- What this task involves -
Please answer these from the labor account below:
(a) At what time was the first round of Cytotec given?
(b) How far was the writer dilated when the second round of Cytotec started?
(c) For about how long had the three nurses been working in labor and delivery?

- Supplied passage -
=-=-=-=-=

I was a bit–constipated. Like I hadn’t gone in probably four or five days. Which is normal for me in pregnancy. Pregnancy is already constipating in itself, but then when you add Zofran for the nausea on top of it, it gets really ugly, and you get desperate to try and get things moving and out. But seeing as this is the Internet, and anyone can read these thoughts, I’ll spare you the details. Which is rare for me. #whatfilter
So I needed to go before I got that baby out.
What to do?
One of the nurses suggested an enema. I had always heard of enemas in connection with grandmothers and general geriatricity (made up word), so I was unfamiliar with such things. Let’s just say that a) it felt like a public affair with two nurses in the room assisting. They kept talking about Facebook and things in the middle of the procedure which you might think would lighten the mood. It made it weirder. And b) it was explosive. Like forty-five minutes explosive. You know when you throw up, and your whole body gets involved with the action of spewing things out? It felt like that but just in the opposite direction.
After that trauma (literally), I invited my mom and husband to come back into the room (because that would have been humiliation x 1000), and some friends came by. At 6:00 pm, they needed to get the induction started, so they gave me the first round of Cytotec which was supposed to make my cervix “supple and ready” for a baby to cram his head through it. Some friends came by. We walked downstairs for dinner. I had one kind of painful contraction, around a 5 on a 10 scale of pain. We hung out some more. I was confortable.
Around midnight, they started the second round of Cytotec as I was now dilated to 4 cm and more effaced.
Our nurses were awesome.
We had three of them who had been working in labor and delivery for nearly 30 years. These gals knew what they were doing. Our main nurse during the delivery asked me how much pain I wanted to be in. I said I don’t know–NONE? The nurse mentioned that, although the doctors don’t like to do it this way, she could have the anesthesiologist give me an epidural PRIOR to the administration of Pitocin.
Now I know what labor feels like from my first experience–like someone cutting you open from the inside. And I know what labor with Pitocin feels like–like someone is cutting you open from the inside and chopping your uterus into tiny pieces at the same time. I had read two of Ina May Gaskin’s books. They sounded good. But not for me.

=-=-=-=-=

- Dataset excerpts -

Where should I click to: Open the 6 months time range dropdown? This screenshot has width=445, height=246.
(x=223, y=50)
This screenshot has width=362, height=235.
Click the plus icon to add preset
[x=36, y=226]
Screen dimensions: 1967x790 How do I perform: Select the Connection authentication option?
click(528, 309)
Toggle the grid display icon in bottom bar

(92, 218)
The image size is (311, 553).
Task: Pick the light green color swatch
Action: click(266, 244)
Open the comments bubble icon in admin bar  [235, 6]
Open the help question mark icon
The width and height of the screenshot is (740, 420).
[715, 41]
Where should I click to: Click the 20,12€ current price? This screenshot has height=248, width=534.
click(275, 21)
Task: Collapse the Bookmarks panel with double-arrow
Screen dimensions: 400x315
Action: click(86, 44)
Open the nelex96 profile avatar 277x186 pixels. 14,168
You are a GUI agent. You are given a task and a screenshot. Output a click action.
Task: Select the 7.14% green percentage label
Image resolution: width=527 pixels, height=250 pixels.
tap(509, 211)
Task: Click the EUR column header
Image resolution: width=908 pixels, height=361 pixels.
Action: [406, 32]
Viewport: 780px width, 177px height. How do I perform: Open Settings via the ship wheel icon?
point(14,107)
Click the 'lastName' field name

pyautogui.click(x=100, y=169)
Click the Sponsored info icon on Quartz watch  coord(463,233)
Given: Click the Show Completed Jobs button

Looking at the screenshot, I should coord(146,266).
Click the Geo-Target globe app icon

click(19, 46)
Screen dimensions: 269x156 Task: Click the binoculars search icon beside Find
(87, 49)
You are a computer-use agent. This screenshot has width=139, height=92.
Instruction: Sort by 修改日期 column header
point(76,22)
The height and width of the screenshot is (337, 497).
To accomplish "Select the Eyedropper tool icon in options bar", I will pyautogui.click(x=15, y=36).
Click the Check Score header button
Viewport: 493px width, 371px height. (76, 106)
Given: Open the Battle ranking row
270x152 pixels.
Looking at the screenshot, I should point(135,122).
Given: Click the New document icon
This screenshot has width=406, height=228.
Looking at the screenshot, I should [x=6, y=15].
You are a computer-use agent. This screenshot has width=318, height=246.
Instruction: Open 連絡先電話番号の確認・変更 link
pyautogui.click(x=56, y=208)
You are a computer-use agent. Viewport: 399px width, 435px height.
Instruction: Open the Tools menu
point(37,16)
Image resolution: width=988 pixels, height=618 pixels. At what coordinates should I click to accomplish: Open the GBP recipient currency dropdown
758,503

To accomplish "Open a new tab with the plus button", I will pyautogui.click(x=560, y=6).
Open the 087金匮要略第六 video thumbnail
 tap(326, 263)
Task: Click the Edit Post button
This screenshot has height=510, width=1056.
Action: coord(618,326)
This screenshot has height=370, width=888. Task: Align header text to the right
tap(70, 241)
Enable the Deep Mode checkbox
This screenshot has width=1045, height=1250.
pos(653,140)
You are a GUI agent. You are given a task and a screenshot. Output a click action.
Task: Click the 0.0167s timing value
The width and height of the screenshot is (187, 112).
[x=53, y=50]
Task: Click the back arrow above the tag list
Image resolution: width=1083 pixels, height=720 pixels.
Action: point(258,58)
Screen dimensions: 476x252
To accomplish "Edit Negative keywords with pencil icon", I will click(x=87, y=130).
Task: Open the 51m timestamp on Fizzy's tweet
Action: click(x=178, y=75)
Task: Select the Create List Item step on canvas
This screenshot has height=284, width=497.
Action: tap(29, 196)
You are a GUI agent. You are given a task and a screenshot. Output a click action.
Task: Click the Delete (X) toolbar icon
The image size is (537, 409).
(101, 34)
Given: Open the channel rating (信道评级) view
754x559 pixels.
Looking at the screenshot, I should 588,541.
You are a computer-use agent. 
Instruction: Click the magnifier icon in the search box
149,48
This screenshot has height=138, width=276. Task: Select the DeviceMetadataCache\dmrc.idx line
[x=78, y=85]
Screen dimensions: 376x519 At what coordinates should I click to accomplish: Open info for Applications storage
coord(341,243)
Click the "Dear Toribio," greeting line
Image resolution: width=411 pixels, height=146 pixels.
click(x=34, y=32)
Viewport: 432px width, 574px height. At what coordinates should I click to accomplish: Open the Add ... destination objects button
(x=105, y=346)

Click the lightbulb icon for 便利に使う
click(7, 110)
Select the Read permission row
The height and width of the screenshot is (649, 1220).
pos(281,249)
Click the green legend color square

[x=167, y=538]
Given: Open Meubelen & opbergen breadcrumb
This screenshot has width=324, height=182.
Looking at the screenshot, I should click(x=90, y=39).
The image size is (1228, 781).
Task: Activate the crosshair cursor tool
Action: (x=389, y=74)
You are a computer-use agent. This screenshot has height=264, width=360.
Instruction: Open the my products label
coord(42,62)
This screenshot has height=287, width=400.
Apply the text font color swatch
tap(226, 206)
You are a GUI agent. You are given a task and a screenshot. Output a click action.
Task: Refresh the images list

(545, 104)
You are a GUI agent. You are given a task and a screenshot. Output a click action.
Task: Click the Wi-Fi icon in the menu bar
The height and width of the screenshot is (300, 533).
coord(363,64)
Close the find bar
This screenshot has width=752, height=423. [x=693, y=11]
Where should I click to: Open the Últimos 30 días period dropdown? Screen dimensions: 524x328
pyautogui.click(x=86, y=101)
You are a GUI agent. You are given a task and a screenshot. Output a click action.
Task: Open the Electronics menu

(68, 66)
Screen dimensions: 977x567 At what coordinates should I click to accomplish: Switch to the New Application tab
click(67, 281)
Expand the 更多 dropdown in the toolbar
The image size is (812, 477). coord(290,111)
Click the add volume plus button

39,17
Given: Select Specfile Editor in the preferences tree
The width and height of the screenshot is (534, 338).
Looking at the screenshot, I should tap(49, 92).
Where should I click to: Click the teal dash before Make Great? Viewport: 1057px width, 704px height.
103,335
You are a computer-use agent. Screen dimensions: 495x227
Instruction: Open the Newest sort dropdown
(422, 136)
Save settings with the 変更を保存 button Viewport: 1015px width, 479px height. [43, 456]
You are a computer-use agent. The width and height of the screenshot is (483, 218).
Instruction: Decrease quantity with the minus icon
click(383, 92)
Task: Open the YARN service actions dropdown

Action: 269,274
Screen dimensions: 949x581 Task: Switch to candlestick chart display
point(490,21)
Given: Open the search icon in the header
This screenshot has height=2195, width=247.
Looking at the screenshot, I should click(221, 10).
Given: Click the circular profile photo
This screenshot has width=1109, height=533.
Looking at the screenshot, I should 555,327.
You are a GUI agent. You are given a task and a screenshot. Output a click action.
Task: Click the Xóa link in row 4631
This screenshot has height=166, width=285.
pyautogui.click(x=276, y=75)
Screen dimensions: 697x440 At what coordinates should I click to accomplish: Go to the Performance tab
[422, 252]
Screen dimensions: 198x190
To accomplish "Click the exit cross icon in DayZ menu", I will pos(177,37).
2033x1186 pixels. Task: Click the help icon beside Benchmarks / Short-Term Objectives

=-=-=-=-=

- The answer -
(a) At 6:00 pm.
(b) 4 cm.
(c) Nearly 30 years.